A RePlanet Portugal também quer que a Europa “actualize os critérios” através dos quais regulamenta o cultivo de alimentos transgénicos. Quando falamos de alimentos transgénicos, falamos de alimentos que são alterados com os genes de outras espécies para adquirir novas propriedades — que os podem tornar mais resilientes a pragas, por exemplo.

Dizendo que os medos relativos ao potencial impacto negativo destes organismos geneticamente modificados na saúde humana e no ambiente não têm base científica, João Vermelho Neves defende a elevada “taxa de produtividade” dos transgénicos, que, argumenta, podem permitir que o sector agrícola reduza a quantidade de terrenos explorados.

A RePlanet Portugal apresenta-se como uma associação apartidária. João Vermelho Neves opina que, por mais que a protecção da biodiversidade seja uma causa comum a todos, a probabilidade de alguém ser ouvido por um leque alargado de pessoas cai dramaticamente quando “surge associada a um ou outro eixo político”.

“Queremos ficar longe disso, não temos qualquer filiação política”, reforça, dizendo que a RePlanet Europe começou a ganhar corpo nos últimos anos e tem sido capaz de cultivar uma reputação associada ao diálogo “tanto com partidos de direita como com partidos de esquerda”.

João Vermelho Neves diz ainda que na Finlândia, por exemplo, a RePlanet Europe já é vista pelos partidos políticos mais relevantes como “a organização mais confiável para assegurar factualidade científica relativamente ao ambiente e às alterações climáticas”. “Suplantou a Greenpeace, que nos últimos anos tem sido cada vez mais dogmática e menos útil para encontrar as soluções para os problemas que nos assolam”, opina.

“A Finlândia também é um caso engraçado porque é um país onde faz pouco sol e que não tem muitos sítios onde pôr barragens. Há dez anos, estava totalmente dependente de carvão e gás natural. O medo da energia nuclear, uma solução de baixo carbono, parecia, na altura, mais ideológico do que prático”, acrescenta. Lembre-se que a Finlândia tem actualmente uma rede de cinco reactores nucleares, o último dos quais só deverá começar a produzir energia de forma regular a partir de Dezembro.
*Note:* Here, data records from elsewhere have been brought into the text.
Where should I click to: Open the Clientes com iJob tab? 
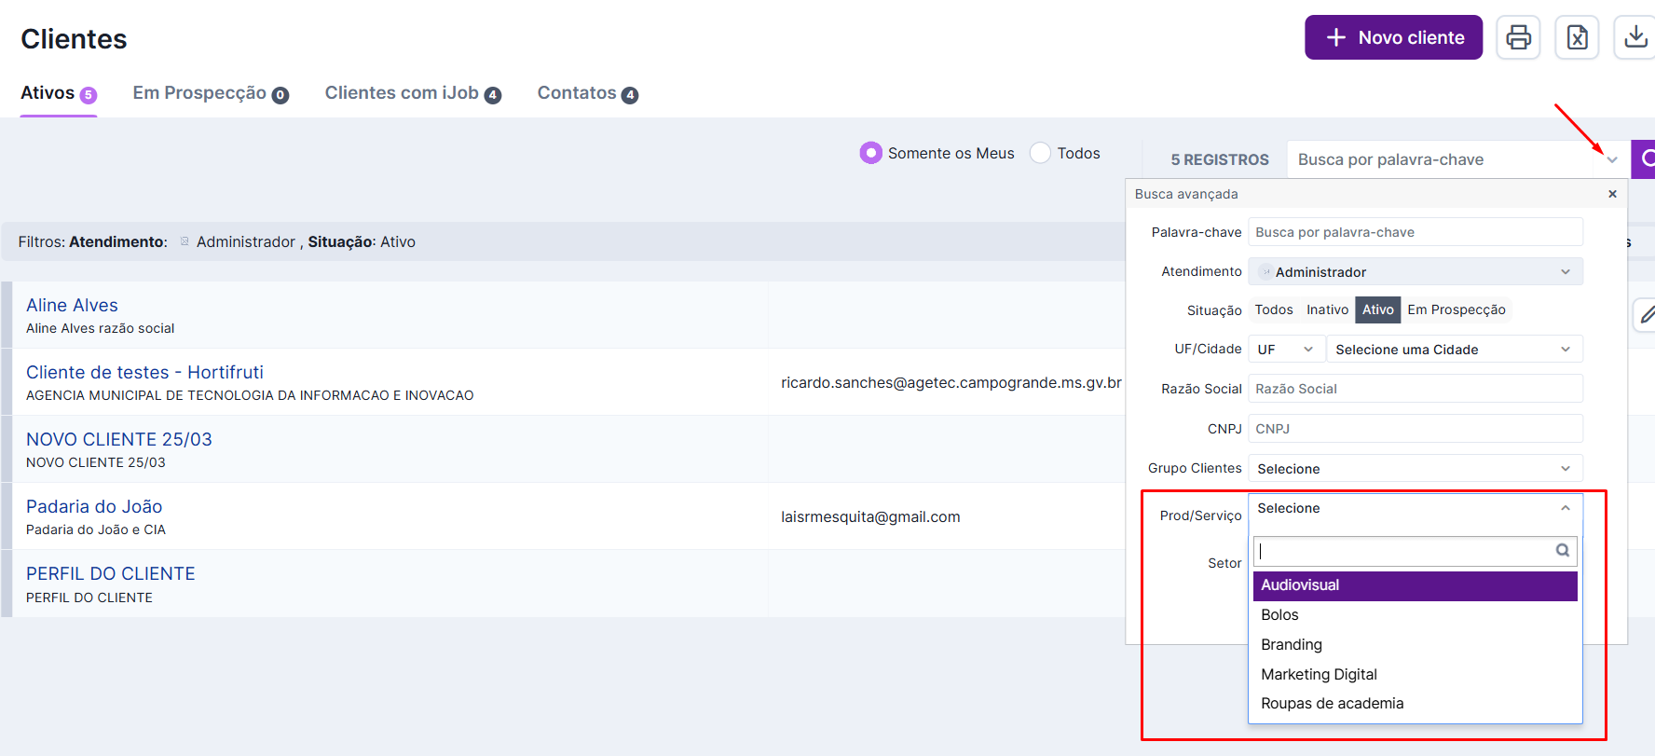[x=412, y=93]
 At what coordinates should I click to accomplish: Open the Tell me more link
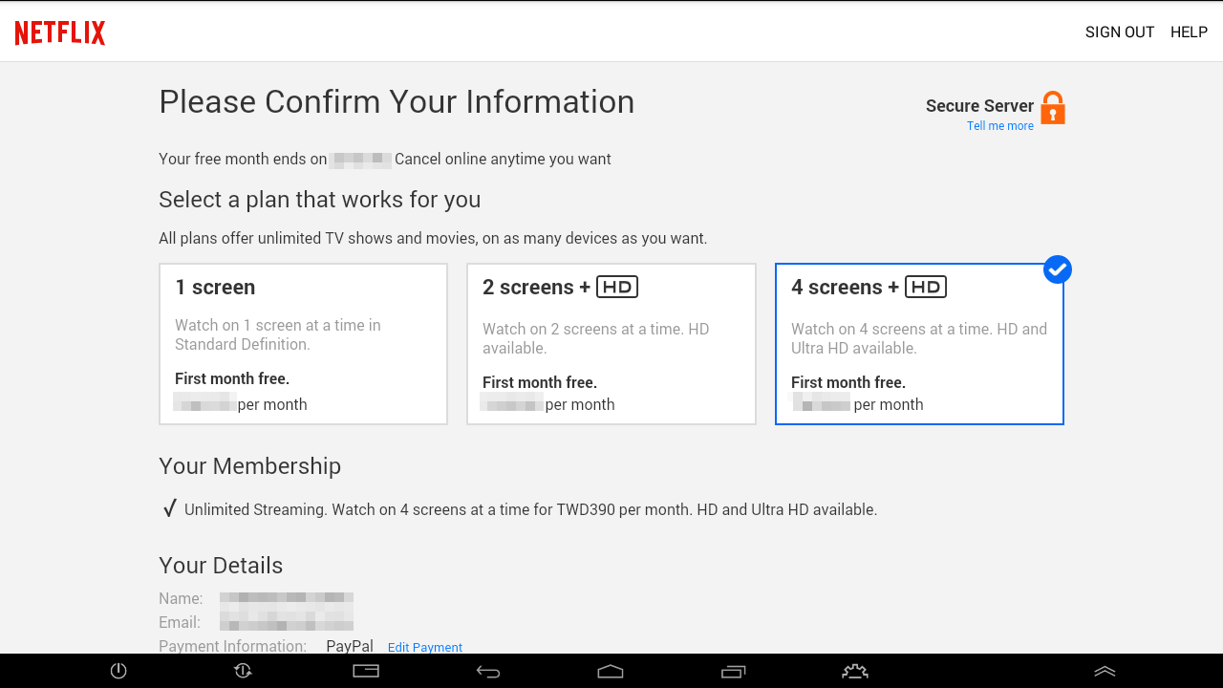[x=999, y=126]
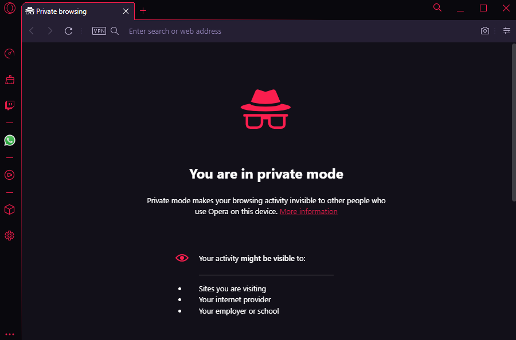Viewport: 516px width, 340px height.
Task: Toggle the VPN badge in address bar
Action: tap(99, 31)
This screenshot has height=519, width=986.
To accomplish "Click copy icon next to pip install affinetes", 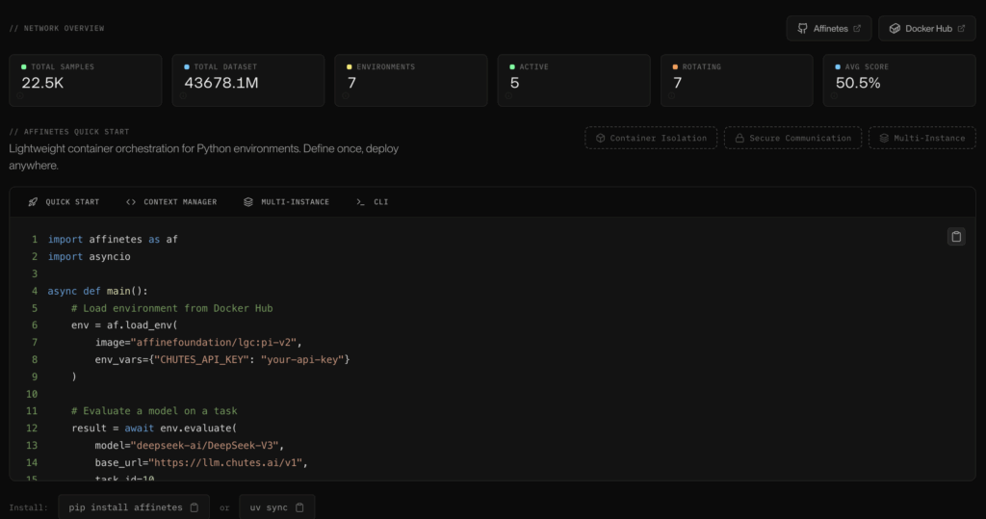I will point(195,507).
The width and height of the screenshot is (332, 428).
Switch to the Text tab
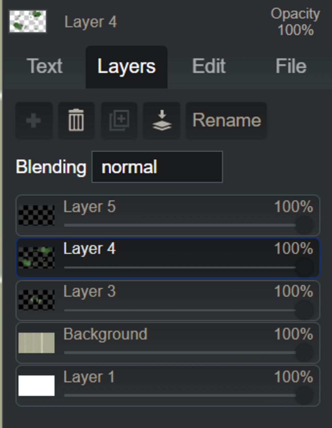45,66
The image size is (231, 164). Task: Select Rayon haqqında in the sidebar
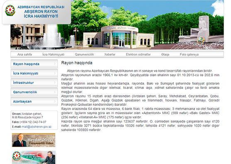click(34, 64)
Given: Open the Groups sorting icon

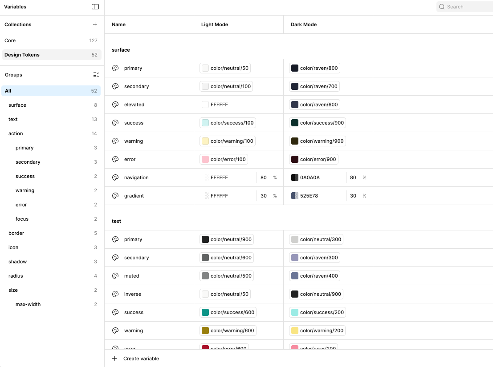Looking at the screenshot, I should 96,75.
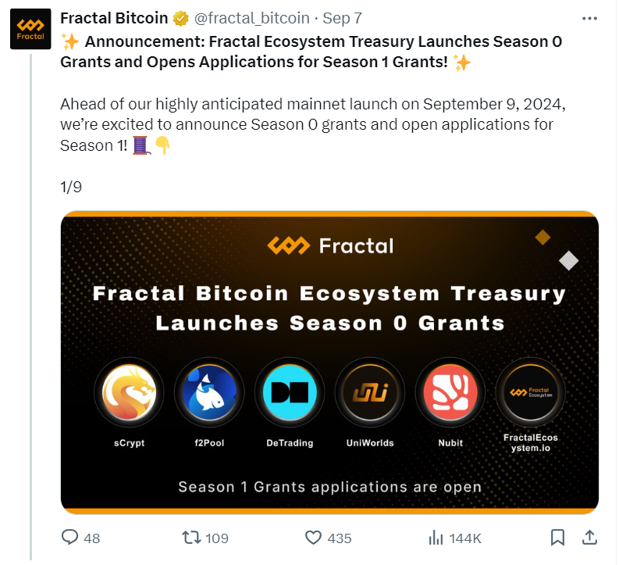Click the red Nubit logo
The width and height of the screenshot is (619, 565).
450,394
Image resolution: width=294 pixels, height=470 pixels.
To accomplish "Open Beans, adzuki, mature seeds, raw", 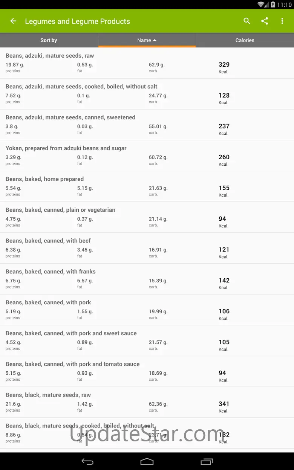I will (147, 63).
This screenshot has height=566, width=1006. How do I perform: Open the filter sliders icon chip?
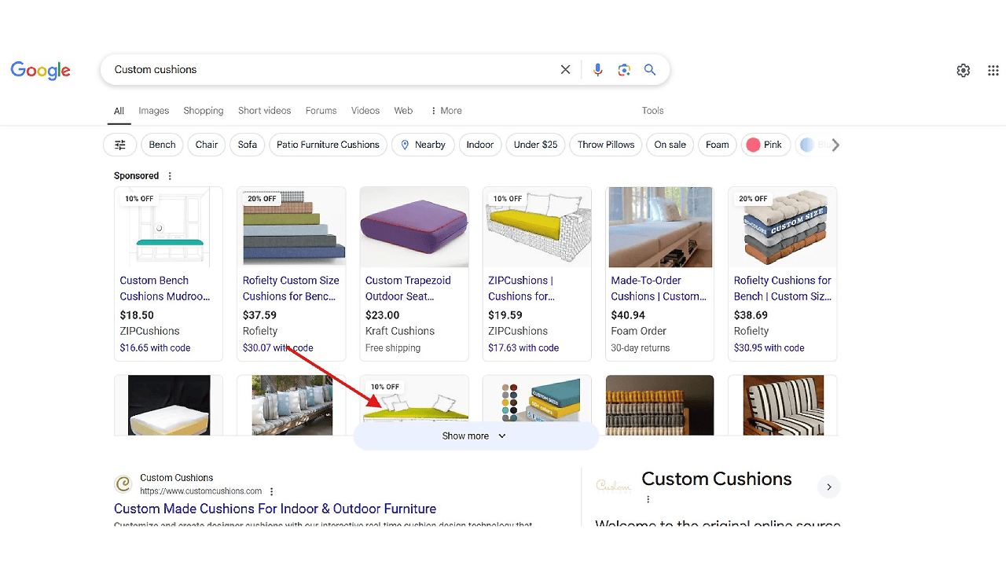(x=120, y=145)
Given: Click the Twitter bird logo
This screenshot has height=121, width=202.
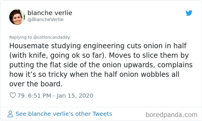Looking at the screenshot, I should (x=189, y=13).
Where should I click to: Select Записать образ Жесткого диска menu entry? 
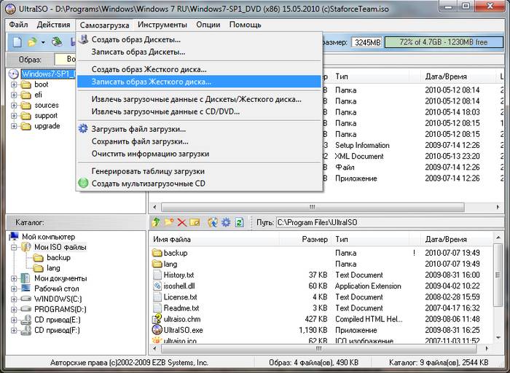pyautogui.click(x=151, y=82)
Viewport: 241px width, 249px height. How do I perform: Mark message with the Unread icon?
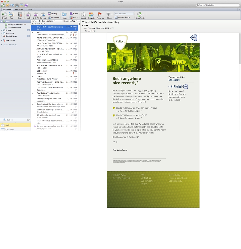pyautogui.click(x=83, y=15)
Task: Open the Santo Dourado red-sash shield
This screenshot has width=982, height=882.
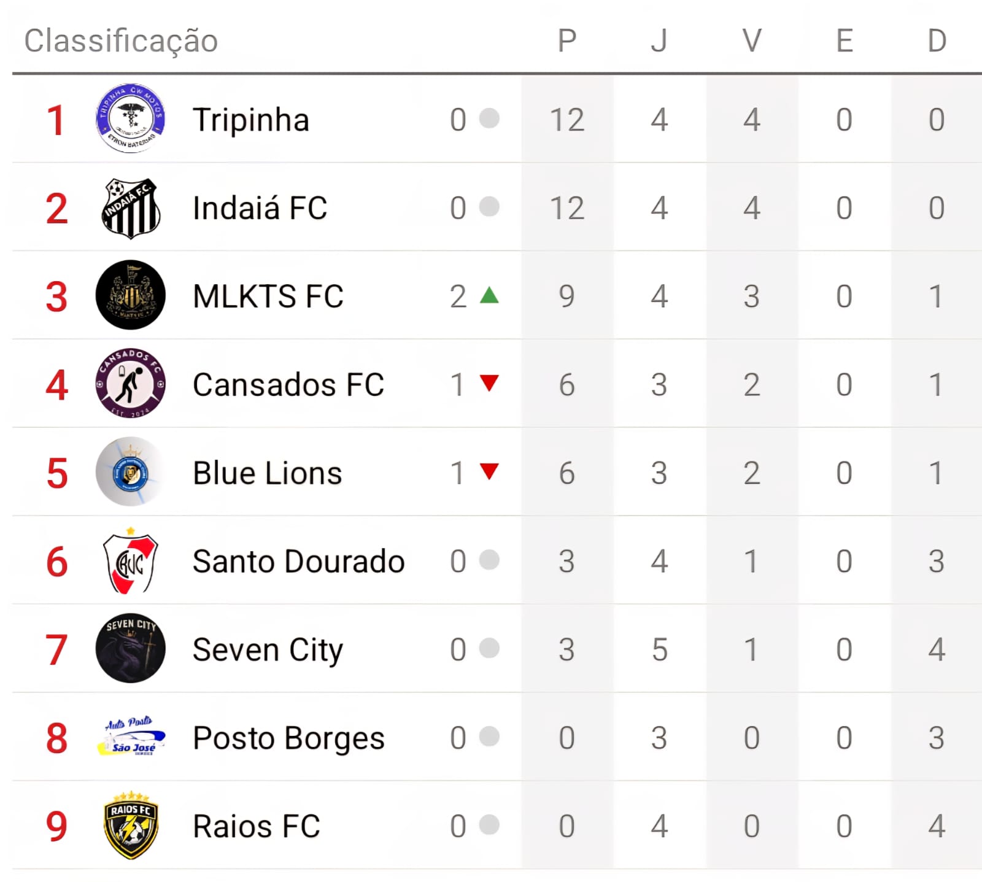Action: click(x=130, y=561)
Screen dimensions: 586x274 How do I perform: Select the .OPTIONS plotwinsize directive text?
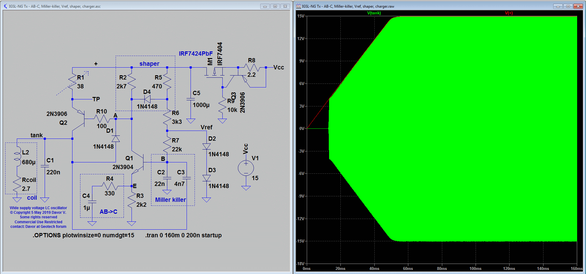(83, 235)
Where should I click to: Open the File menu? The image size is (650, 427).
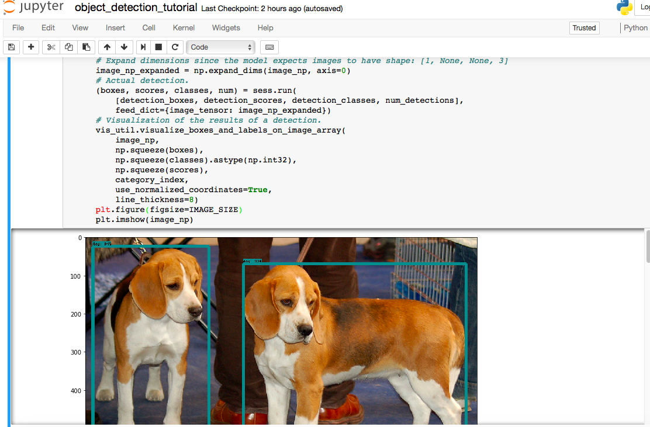coord(18,27)
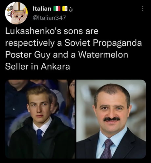Open the display name "Italian" profile
Screen dimensions: 151x163
[42, 8]
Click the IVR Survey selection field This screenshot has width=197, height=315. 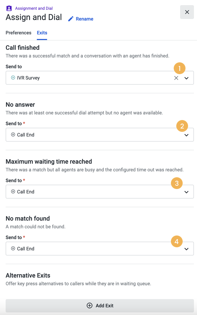100,78
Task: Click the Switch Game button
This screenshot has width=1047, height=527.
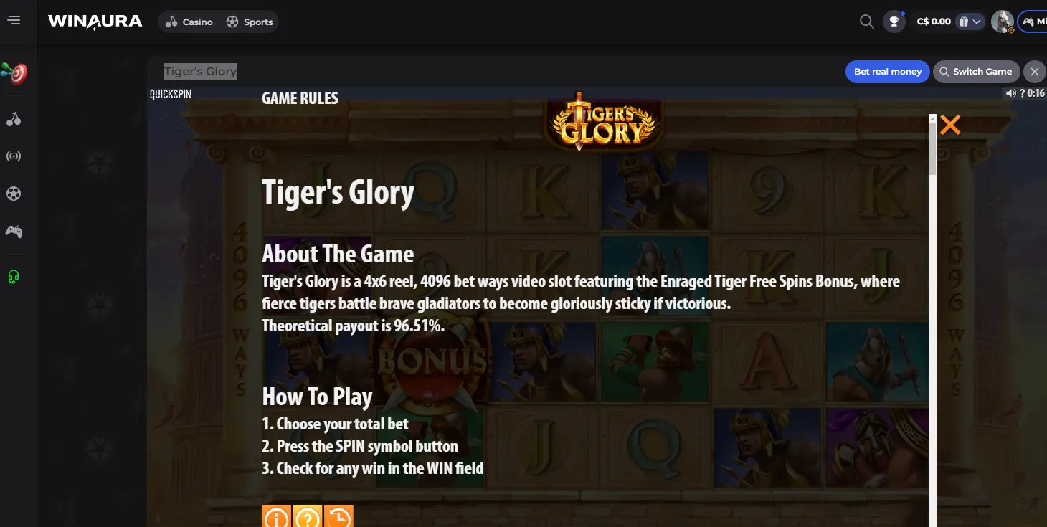Action: pos(976,72)
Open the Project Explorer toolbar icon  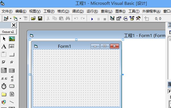(x=112, y=18)
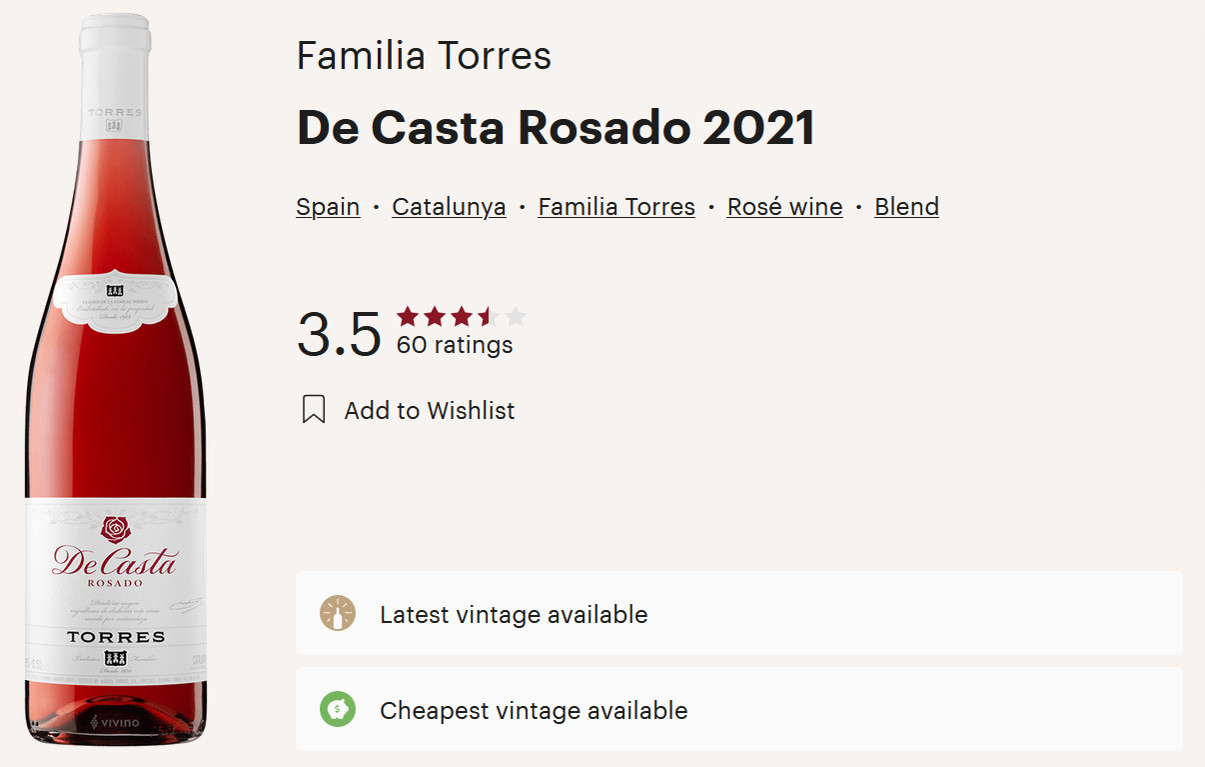Click the Vivino watermark at the bottle base
The width and height of the screenshot is (1205, 767).
116,722
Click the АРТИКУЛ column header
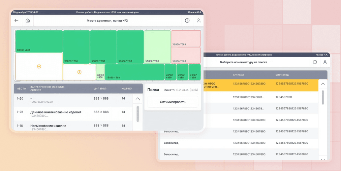341x171 pixels. click(x=239, y=75)
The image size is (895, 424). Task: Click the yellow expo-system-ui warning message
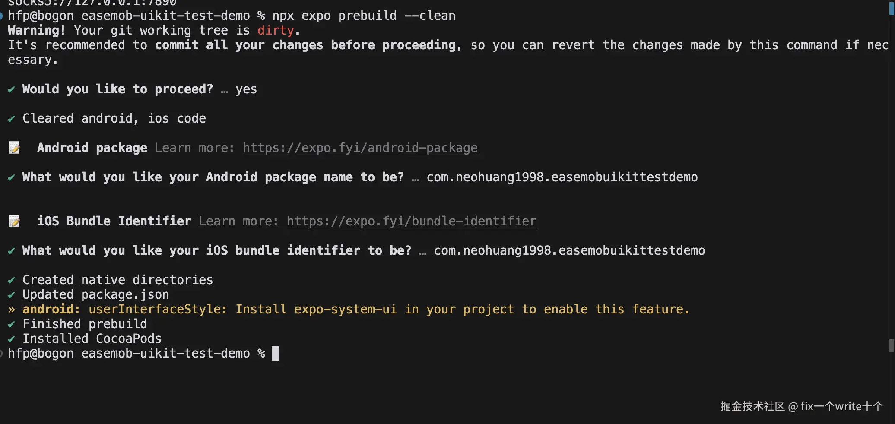pos(388,310)
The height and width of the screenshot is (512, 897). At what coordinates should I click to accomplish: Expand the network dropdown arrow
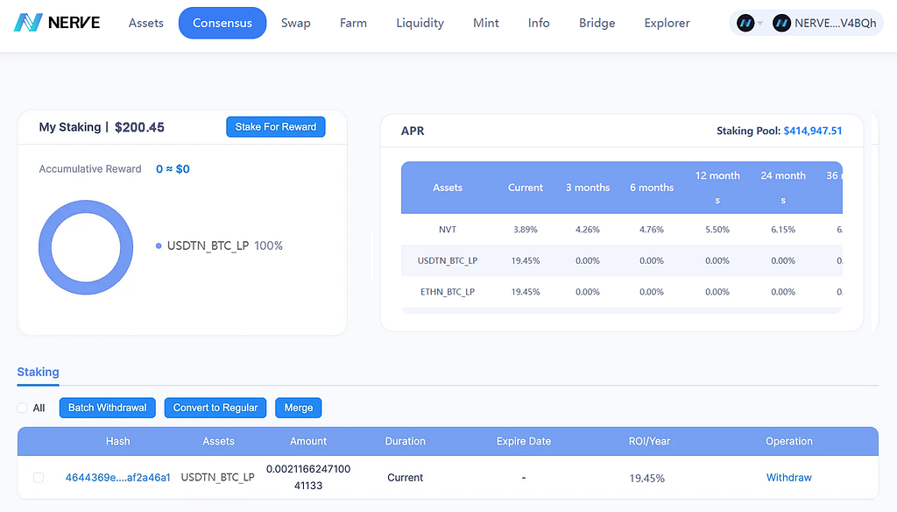click(760, 24)
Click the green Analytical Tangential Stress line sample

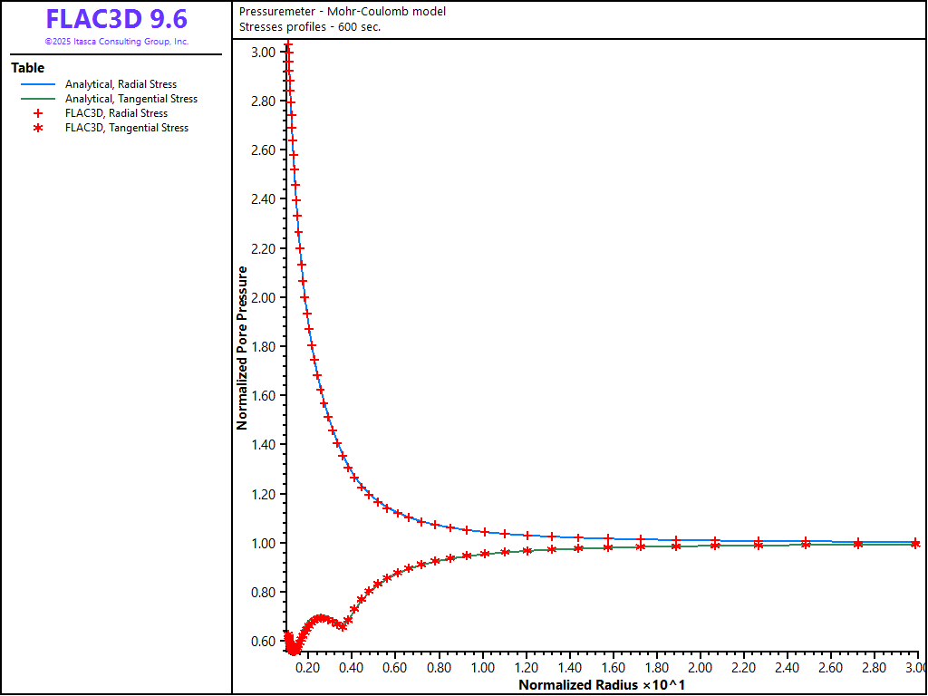[37, 99]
Francisca Rey, com 30 anos, que já fez investigação na área da indústria cimenteira e, actualmente, trabalha no sector da gestão de resíduos, acrescenta que a ambição da RePlanet Portugal, uma associação “​ambientalista e eco-modernista”​, é trabalhar com empresas, partidos políticos e autoridades, providenciando consultoria e ajudando a aplicar medidas que tenham a preservação dos recursos naturais como objectivo principal.

Sobre a postura possivelmente polémica da associação em áreas como a energia e a agricultura, a co-fundadora diz o seguinte: “Há muitas pessoas que vivem numa situação de pobreza extrema e nós queremos que todos possam desfrutar de prosperidade. Temos de focar a cooperação internacional para o desenvolvimento e para o fim da pobreza. E isso não passa necessariamente pela redução de consumos, que é o que a maioria das associações ambientalistas defende. Passa, sim, por mudarmos a forma como produzimos os nossos bens e tratamos os nossos resíduos, por exemplo. Impor limites ao consumo pode, em alguns contextos, ser um factor de desigualdade.”